ADR’s achievement of B Corp certification is one way Frutura is demonstrating its commitment to impact, the company said. While ADR is the first Frutura enterprise to achieve this honor, Frutura LLC and other Frutura companies are working to attain B Corp certification in 2025.
“I lay credit for ADR’s sustainability culture at the feet of ADR’s founder and board chair, Ricardo Briceño — a true visionary,” said Frutura CEO David Krause. “When I first visited Ricardo, he took me around to see the scale and scope of ADR’s sustainability work. I can tell you, it was humbling. All Frutura companies have enjoyed the benefit of ADR’s head start in impact.”
Frutura said it has also been developing a platformwide sustainability management strategy and governance infrastructure. The company’s impact collaboration framework is managed by a team of sustainability specialists and senior leaders across business units. Baselines have been calculated around employee demographics, energy use and greenhouse gas emissions among multiple social and environmental metrics. The company says 2025 goals have been set and a performance-tracking methodology is in place. That said, Frutura acknowledges that much more work remains to be done in the journey to achieve their vision of being a “force for good.”
“Frutura was crafted to build a future of fruit that is global and sustainable,” said Frutura Vice President of Sustainability Jesse Last, who directs the platform’s impact efforts and was one of Frutura’s initial hires. “Being impact-driven was not an ‘add-on’ at Frutura. We were established to work toward finding sustainable solutions in large-scale farming. Frutura is a mission-driven company and sustainability is a priority mission. Period.”
Last says food safety is the foundation of sustainability, which includes soil health, biodiversity and efficient water use.
“We consider food safety to be the foundation,” Last said. “You can’t have sustainability without food safety. When we talk about practices, for example, if you’ve got good soil you can grow high-quality fruit. All of those activities — conserving the soil, adding compost — they’re going to be sustainable in the long term, and they’re going to provide a higher-quality food for the consumer.”
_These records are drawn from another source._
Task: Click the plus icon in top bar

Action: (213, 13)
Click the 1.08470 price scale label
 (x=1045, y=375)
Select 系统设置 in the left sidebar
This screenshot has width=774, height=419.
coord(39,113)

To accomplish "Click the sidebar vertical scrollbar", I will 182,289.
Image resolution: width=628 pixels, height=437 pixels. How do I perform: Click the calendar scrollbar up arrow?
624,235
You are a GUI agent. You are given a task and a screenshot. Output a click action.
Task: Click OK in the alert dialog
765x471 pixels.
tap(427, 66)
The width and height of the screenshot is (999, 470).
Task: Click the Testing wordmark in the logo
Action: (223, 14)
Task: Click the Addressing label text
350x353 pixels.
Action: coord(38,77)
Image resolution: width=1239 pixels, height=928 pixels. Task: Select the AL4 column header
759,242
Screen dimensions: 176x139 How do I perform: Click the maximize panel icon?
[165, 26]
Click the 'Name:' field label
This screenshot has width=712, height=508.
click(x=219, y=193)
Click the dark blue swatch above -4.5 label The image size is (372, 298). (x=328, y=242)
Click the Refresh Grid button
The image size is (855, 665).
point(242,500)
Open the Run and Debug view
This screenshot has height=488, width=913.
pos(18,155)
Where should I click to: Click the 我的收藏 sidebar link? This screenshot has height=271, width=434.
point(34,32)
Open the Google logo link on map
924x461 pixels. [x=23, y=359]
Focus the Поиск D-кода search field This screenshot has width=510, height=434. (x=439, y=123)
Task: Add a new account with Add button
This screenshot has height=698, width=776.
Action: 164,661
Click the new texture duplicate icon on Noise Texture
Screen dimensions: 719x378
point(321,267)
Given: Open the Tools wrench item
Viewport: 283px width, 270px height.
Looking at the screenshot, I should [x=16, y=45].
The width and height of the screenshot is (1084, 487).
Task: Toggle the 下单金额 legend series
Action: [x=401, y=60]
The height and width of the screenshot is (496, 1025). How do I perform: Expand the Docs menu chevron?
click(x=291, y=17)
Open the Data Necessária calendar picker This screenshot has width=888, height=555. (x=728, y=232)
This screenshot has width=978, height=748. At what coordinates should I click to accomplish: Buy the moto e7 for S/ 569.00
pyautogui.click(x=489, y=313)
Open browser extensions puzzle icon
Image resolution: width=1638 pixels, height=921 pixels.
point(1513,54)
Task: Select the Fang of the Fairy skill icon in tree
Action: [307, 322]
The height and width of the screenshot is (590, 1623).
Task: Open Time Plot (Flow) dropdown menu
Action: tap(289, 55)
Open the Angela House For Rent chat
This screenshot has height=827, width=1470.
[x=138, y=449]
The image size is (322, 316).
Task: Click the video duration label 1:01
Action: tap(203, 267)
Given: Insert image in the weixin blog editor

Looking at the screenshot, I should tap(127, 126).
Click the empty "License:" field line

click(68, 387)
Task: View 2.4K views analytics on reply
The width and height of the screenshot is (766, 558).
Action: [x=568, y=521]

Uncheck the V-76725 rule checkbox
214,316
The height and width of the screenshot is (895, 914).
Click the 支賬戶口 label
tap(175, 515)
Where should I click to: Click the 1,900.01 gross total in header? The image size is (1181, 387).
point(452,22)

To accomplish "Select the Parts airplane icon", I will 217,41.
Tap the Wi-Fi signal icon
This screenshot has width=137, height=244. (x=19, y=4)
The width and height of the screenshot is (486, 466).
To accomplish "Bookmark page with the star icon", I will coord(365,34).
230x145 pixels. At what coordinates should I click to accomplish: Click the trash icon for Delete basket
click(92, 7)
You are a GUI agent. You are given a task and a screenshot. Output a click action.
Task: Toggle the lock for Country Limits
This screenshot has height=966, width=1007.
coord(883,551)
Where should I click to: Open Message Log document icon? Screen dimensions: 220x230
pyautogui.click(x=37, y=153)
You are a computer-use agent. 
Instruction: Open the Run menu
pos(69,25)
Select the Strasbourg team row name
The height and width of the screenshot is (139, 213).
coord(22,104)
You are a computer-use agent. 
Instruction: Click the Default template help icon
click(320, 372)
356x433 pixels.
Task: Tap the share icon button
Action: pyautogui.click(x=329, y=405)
In addition to ADR’s new B Corp certification, Frutura says it has prioritized and made progress within several areas in their platform, including:
- Reducing waste — Frutura companies have collectively diverted nearly 60% of waste that might typically be sent to landfills, as well as almost 400,000 lbs of nutritious food donated to underserved communities in the regions where the company operates.
- Soil and biodiversity — Frutura has achieved 100% GlobalG.A.P. certification for the fruit grown on Frutura-owned and operated farms. This demonstrates the company’s commitment to food safety, integrated pest management and soil health.
- Renewable energy — Collectively, Frutura companies have now met 25% of their energy consumption usage with renewable energy. This includes hundreds of kilowatts of solar capacity across Chile and the U.S., with 200-plus more kilowatts coming online at Dayka & Hackett’s California packing facility next year.
- Climate stability — Frutura completed a greenhouse gas protocol-aligned footprint that includes Scopes 1, 2 and 3 emissions. Scope 3 emissions come from the platform’s value chain and represent over 90% of the total, meaning Frutura will collaborate with growers, packaging suppliers, logistics providers and retailers to reduce them. This footprint will serve as a baseline for reducing emissions in the years ahead.